壊れた御堂と醜い妹。そして靄を纏った少女を見る。
「すまない、キョウ」
「え?」
人だかりの先頭にいた村長が、農具を握りしめた。
「お前を殺さないと、村が滅ぶ」
「待って、私はまだ」
「お前は……もう人じゃない!」
できる限り吐き捨てるように、怒号のように、眉間に皺を寄せ、身体中の力を振り絞って出した村長の声。

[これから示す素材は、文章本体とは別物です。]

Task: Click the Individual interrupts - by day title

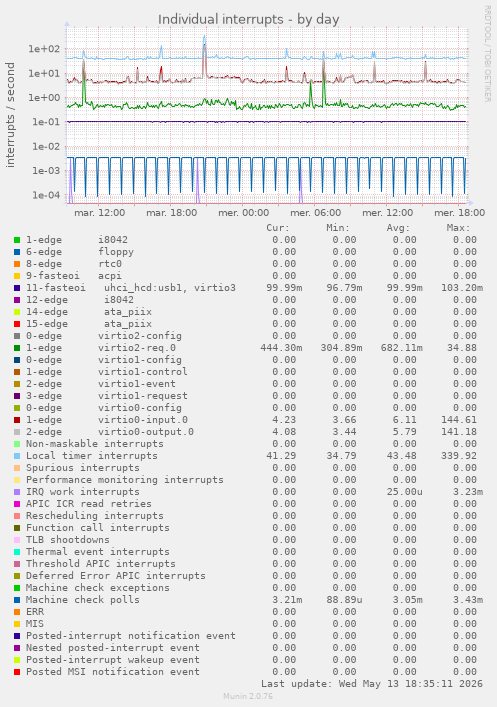Action: 248,20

人間離れした自分の所業と、少しずつ腐っていく真下の地面の感触と、最後の言葉で、少女は小さく首を振る。
「ちがう、違うよ」
「皆、容赦はするな。誰か一人でも頭か心臓をたたけ……」
殺気立つ男衆。それは実物より大きく、禍々しく見える。
「違うよ。信じてよ」
「かかれ!」
「助けてよ!」
少女の言葉に、靄は男衆へと無数に伸びた。
───*───*───
月夜に照らされる水面がふたつ。寝転んだ少女の目が潤んでいる。
上半身を起こして、繋いでない掌を見つめる。
キョウの息は上がっていた。
頬にはぬるい雫が伝う。
「寝られないの?」
「……起こしたか?」
「いいえ、勝手に起きただけよ」
静かにリィンが語りかけてきた。キョウと姿勢をそろえる様に上半身を起こす。
不適な表情を見ても、キョウの調子は戻らない。
「……そうか」
「……」
キョウを包み込む様に、リィンは小さな体すべてを使ってそっと抱擁する。
「なんだよ」
「いいえ、勝手に抱いただけよ」
「……そうかよ」
「ええ、そうよ」
他の人間の温度を感じる。
少しずつ、キョウの息が整っていく。
「苦しいんでしょうね。でも、あなたは人の役に立っているわ」
「何を言ってんだ」
「私はあなたに感謝しているという話よ。それじゃあ、おやすみなさい」
背中を二回叩くと、リィンはまた寝転んで目を閉じる。
「……寝る」
キョウも上半身を寝かせて、天蓋を見つめたあとに目を閉じる。
少しだけ、リィンと繋ぐ手に力を込めて。